Die Ungarische Krise war ein politischer Konflikt im Königreich Ungarn in den Jahren 1905 und 1906 zwischen Kaiser Franz Joseph I. (König Ferenc József von Ungarn) sowie habsburgloyalen Kräften wie der Liberalen Partei auf der einen Seite und der Opposition unter der Führung der Unabhängigkeitspartei auf der anderen Seite.

Bei den ungarischen Parlamentswahlen im Januar 1905 verlor die Liberale Partei zum ersten Mal seit dem Ausgleich 1867 ihre Mehrheit, die Unabhängigkeitspartei unter Ferenc Kossuth führte eine Koalition mit einer parlamentarischen Mehrheit an. Streitpunkt zwischen dem Thron und der Opposition war vor allem die Abschaffung der deutschen Kommandosprache in der Gemeinsamen Armee. Die Spannungen stiegen, als die siegreiche Koalition eine Trennung der gemeinsamen Armee zum politischen Ziel deklarierte. Am Wiener Hof war man davon überzeugt, dass das Ende der k.u.k. Armee auch das Ende des gemeinsamen Reiches bedeuten würde. Daher blieb Ministerpräsident István Tisza vorerst ohne Mehrheit im Amt, was zu einem schweren Verfassungskonflikt führte.

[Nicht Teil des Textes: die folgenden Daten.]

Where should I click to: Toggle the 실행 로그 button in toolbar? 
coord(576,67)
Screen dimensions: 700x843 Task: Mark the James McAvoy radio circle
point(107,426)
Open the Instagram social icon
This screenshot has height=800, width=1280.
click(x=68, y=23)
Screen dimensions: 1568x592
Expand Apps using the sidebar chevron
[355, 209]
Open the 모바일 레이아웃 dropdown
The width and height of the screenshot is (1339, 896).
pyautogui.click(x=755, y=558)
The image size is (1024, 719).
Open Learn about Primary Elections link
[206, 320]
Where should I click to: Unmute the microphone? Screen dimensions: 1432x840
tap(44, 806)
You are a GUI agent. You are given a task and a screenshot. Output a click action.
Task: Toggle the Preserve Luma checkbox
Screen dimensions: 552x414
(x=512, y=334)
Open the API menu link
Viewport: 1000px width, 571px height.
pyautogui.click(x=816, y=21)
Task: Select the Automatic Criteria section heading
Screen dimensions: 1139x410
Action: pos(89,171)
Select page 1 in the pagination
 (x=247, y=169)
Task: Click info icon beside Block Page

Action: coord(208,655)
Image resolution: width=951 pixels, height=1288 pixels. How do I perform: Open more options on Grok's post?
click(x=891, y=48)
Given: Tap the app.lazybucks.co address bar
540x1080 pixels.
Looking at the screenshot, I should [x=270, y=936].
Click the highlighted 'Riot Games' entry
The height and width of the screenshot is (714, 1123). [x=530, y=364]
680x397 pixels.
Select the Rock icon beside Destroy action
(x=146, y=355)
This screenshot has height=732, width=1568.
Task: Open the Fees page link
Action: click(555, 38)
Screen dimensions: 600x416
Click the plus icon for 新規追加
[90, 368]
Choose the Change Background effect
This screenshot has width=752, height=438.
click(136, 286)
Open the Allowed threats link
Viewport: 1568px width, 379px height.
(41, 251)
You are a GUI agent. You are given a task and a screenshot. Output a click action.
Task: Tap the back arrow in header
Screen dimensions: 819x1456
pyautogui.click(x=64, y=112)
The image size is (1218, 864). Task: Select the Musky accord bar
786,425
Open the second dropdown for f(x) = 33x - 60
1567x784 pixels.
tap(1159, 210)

Trotz der Mehrheit der Opposition im Reichstag wurde als Regierungschef einer Beamtenregierung von König Ferenc József am 18. Juni 1905 schließlich General Géza Fejérváry ernannt. Die Opposition bezeichnete die neue Regierung als verfassungswidrig, weil sie keiner parlamentarischen Mehrheit entsprang. Daher regierte Fejérváry mit Hilfe des Königs, der das Parlament mehrmals vertagte, am Reichstag vorbei. Die Opposition rief daraufhin den „nationalen Widerstand“ gegen die „Gendarmenregierung“ aus, Rekrutierungen und Steuerzahlungen wurden in vielen Komitaten verweigert. Innenminister Jósef Kristóffy reagierte auf den „nationalen Widerstand“ mit harten Polizeimaßnahmen. Etwa ein Drittel der Abgeordneten der dem Dualismus verpflichteten Liberalen Partei wechselten schließlich in das Lager der Koalition, die damit über eine Dreiviertelmehrheit verfügte.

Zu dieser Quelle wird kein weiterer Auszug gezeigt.